Pastors are among the least self-serving individuals I have ever met. I am a second career pastor who was a professional writer before beginning in pastoral ministry. Writers have a reputation for large egos and are often looking to promote themselves and their work. Working with pastors for the past 10 years I have found very few who were that egotistical. Instead I’ve met individuals of varied and large talents who rarely boast and usually don’t even have a current resume. They are so focused on serving where they are they just don’t think about having a resume ready to send to a prospective employer.

Pastors respond when members call at 3 a.m. during emergencies. They travel great distances to visit, pray and preach in multi-church district. They administer churches as ones who must give an account. I’ve known pastors to cut short vacations to return to their districts to hold funerals. No wonder then that Paul writes that we should, “esteem them very highly in love for their work’s sake”  (1 Thess. 5:13 NKJV).

A group of pastors I’ve been privileged to work with recently are the mentors of the unordained pastors. We have asked them to focus on 50 different ministerial tasks in the first two years of the intern’s work to help them develop the necessary practical knowledge and skills that result in a successful and satisfying ministry. Mentors regularly meet with interns for prayer, study and to observe their performance and to demonstrate how to do various tasks in order to pass along their experience and wisdom. Elders Jerry Nowack, Jim Nichols and Nathan Stearman are three of the mentors who I want to point out, without diminishing the contributions of any of the others.

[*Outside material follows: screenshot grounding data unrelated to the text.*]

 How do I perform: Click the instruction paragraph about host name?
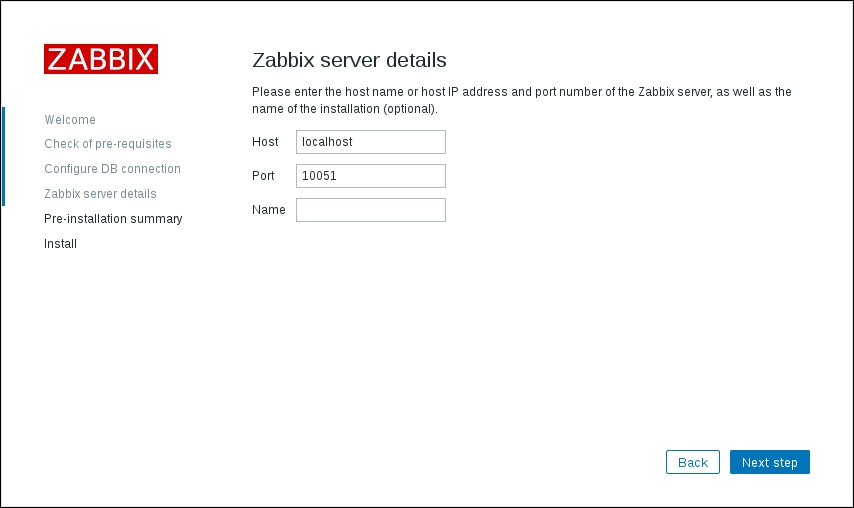point(521,100)
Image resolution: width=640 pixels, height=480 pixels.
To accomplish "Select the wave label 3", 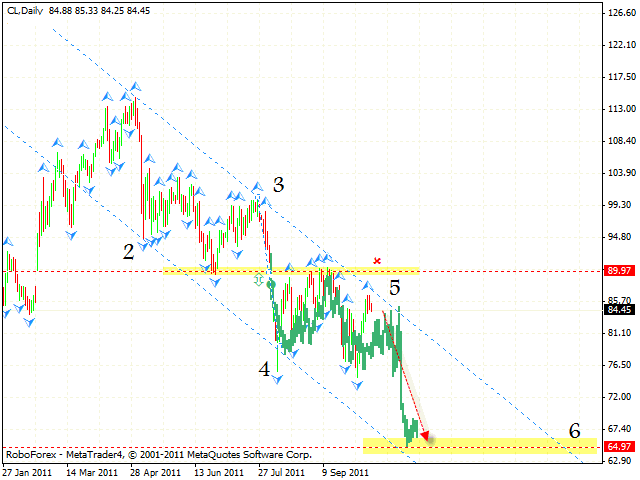I will (278, 184).
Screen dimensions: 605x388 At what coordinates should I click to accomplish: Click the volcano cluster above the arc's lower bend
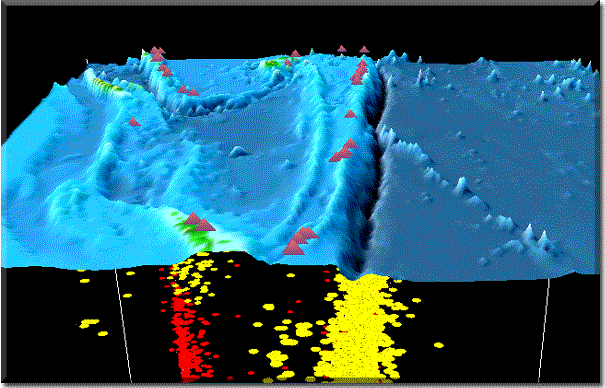(343, 150)
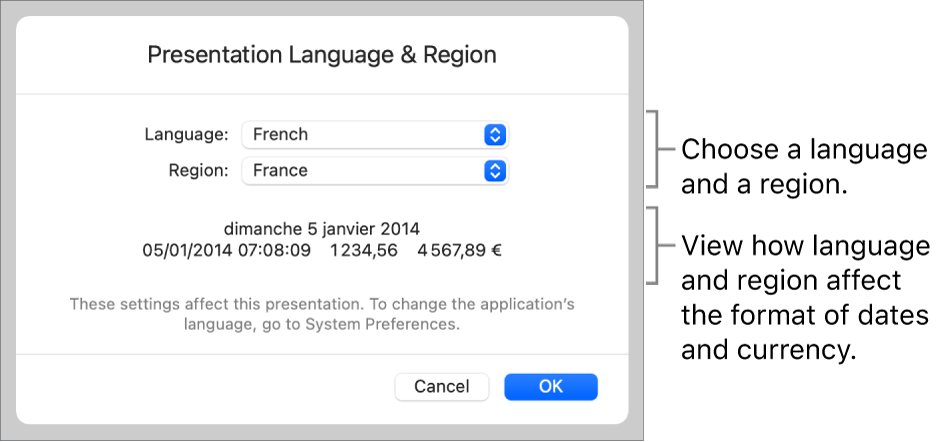
Task: Click the Presentation Language & Region title
Action: tap(322, 55)
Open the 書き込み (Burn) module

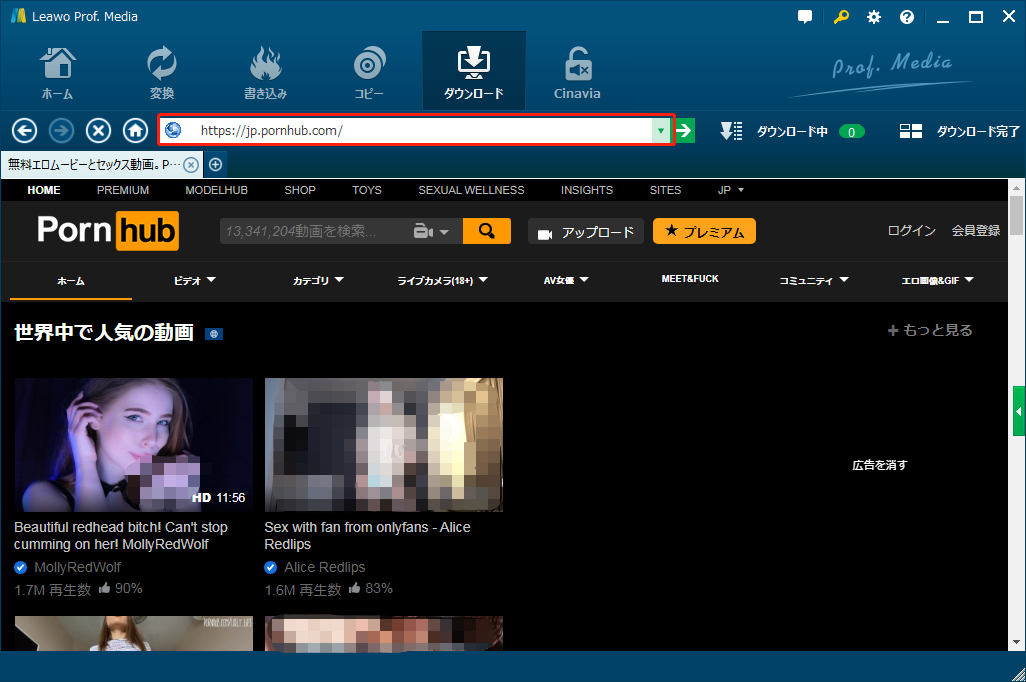(x=265, y=73)
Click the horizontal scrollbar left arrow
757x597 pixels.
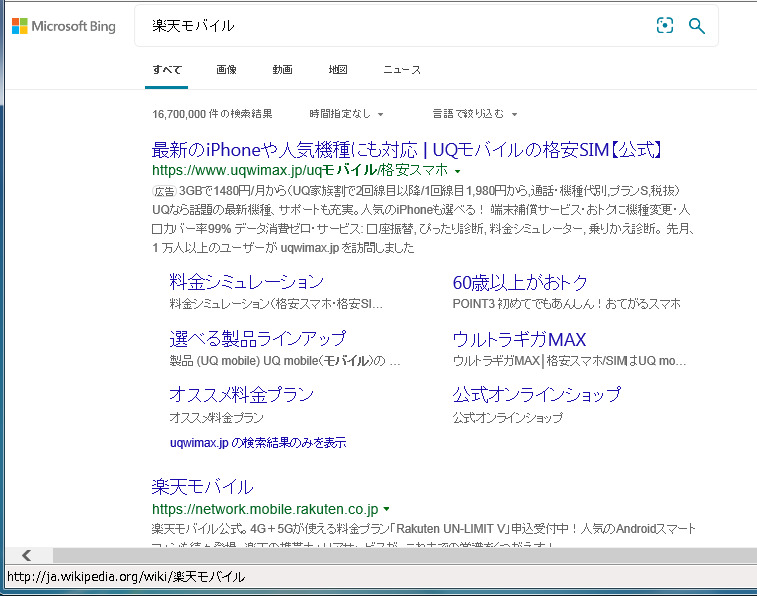(27, 556)
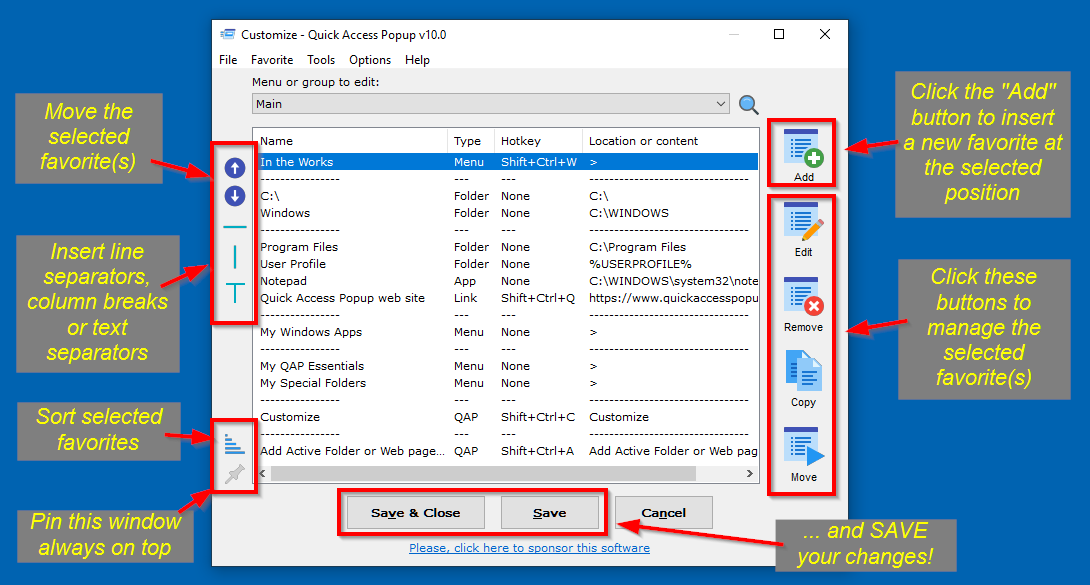Move selected favorite up with arrow
The image size is (1090, 585).
tap(234, 168)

A recurrent theme in the reports and feedback I get from mentors is on the quality of the interns with whom they work.

Recently I asked Elder Nichols to work with a ‘new’ intern. The one he has been working with has moved to the seminary. Jim said, “I have benefitted as much – or maybe more – from being a mentor as my intern has. Because of the distance we often call or email each other and have developed quite a friendship.” Elder Stearman commented, “Otavio has a bright future ahead. He has so many gifts and has handled many difficult situations with wisdom and tact far beyond his years of experience. He is truly a Spirit-filled pastor.” Elder Nowack told me, “Thanks for asking me to be a mentor to Michael. His enthusiasm and zeal for soul winning has helped rekindle mine!”

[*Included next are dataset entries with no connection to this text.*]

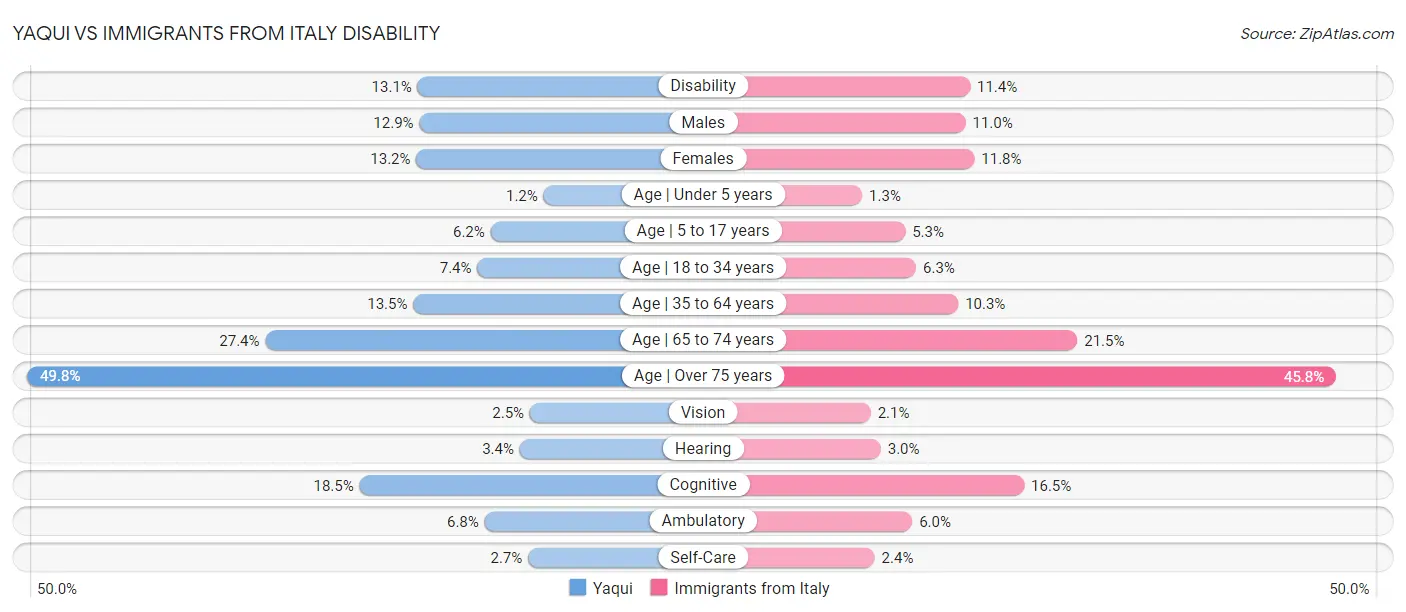
Task: Click the Ambulatory category label
Action: point(703,521)
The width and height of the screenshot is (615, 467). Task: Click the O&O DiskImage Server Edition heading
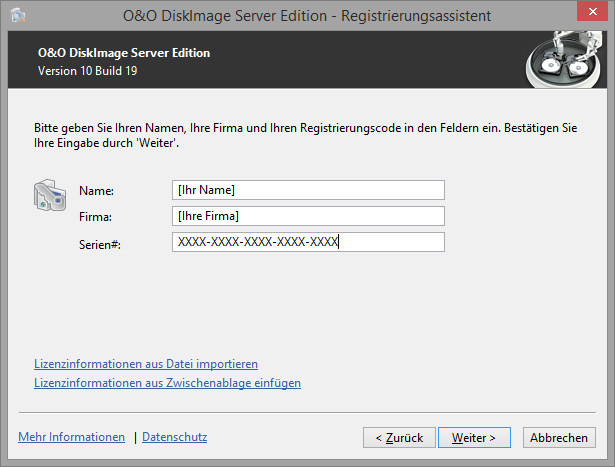(124, 53)
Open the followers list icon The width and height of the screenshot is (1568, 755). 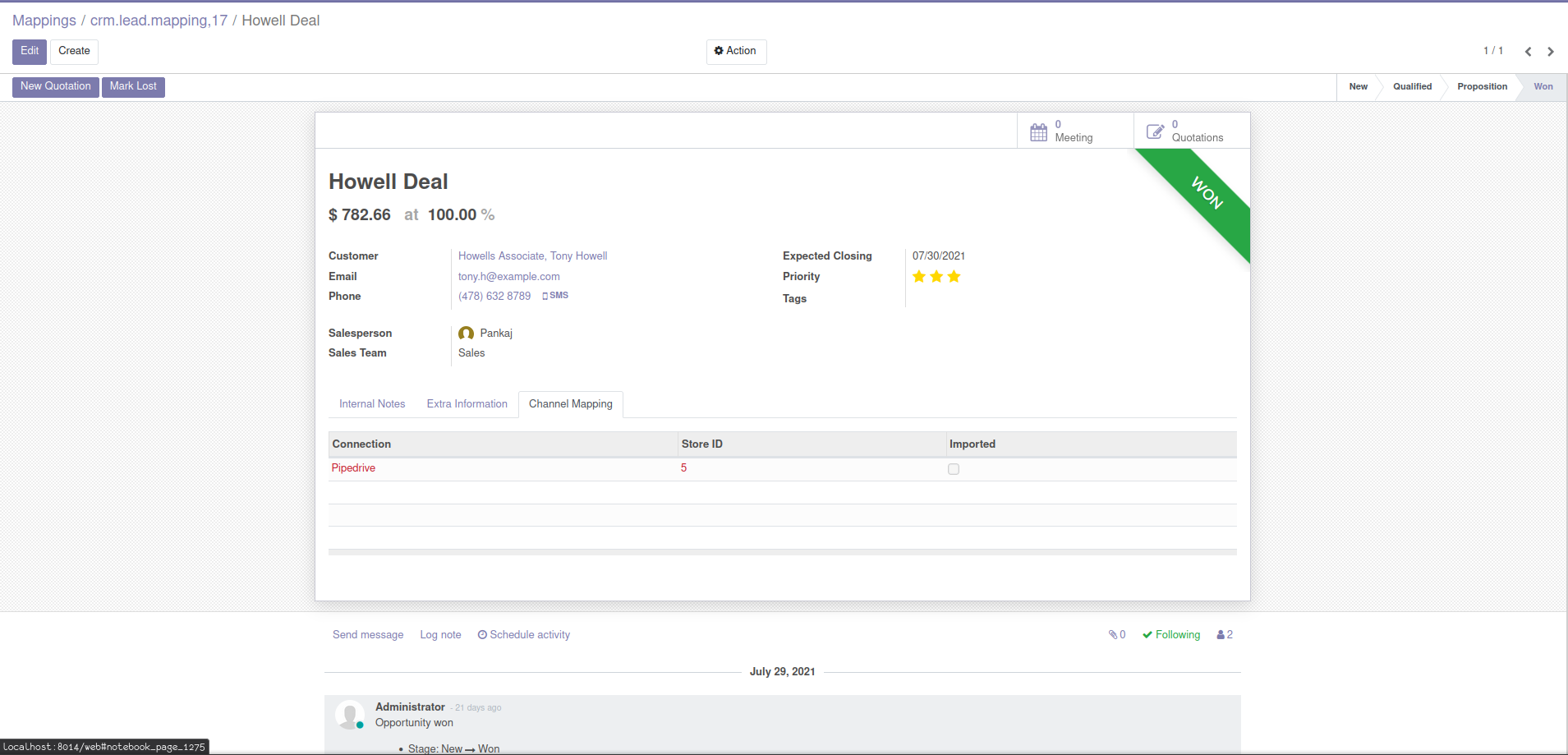pos(1225,635)
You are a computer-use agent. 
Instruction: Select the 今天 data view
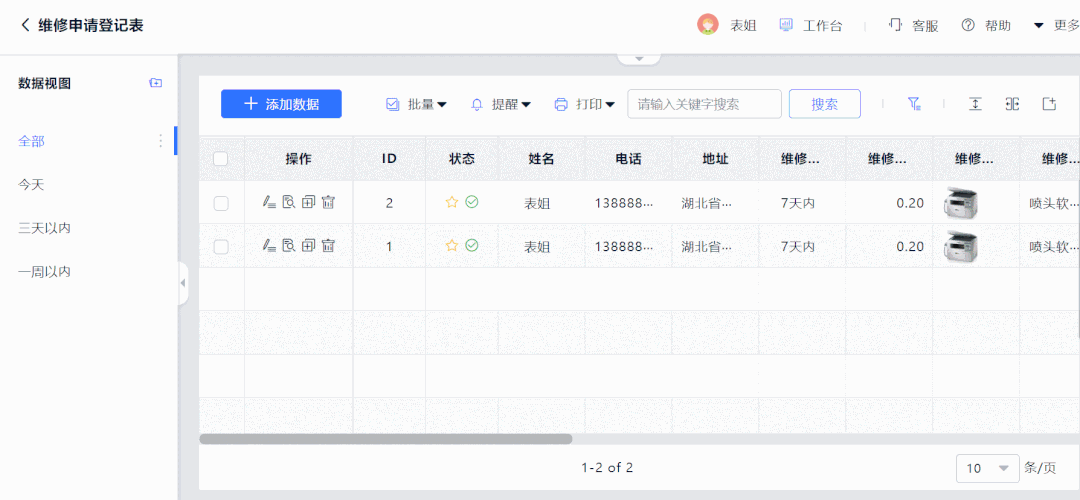(x=32, y=185)
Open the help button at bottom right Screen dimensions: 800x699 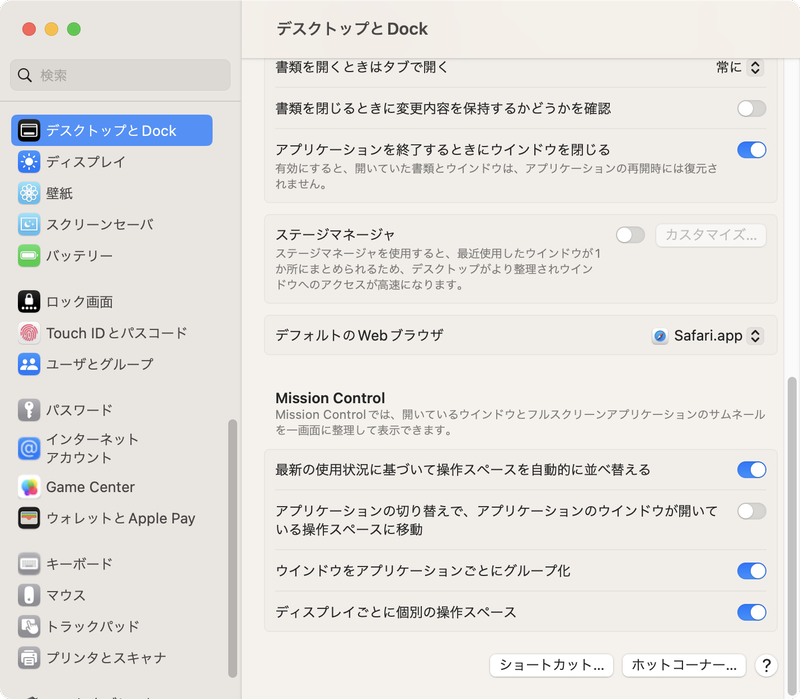point(766,665)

I could quote members who have mentioned to me how much they appreciate the support the mentor is giving their young pastor. What is true of these younger pastors is also true of the pastors who have 20, 30 or more years in ministry. No one will ever know the number of hours they spent praying, studying, or driving as they serve the members of their districts. Their dedication is intangible and often the results aren’t measurable in baptisms or attendance…but count me among their loyal fans.

John A. Sweigart, vp for administration, is also the ministerial director for the Kansas-Nebraska Conference.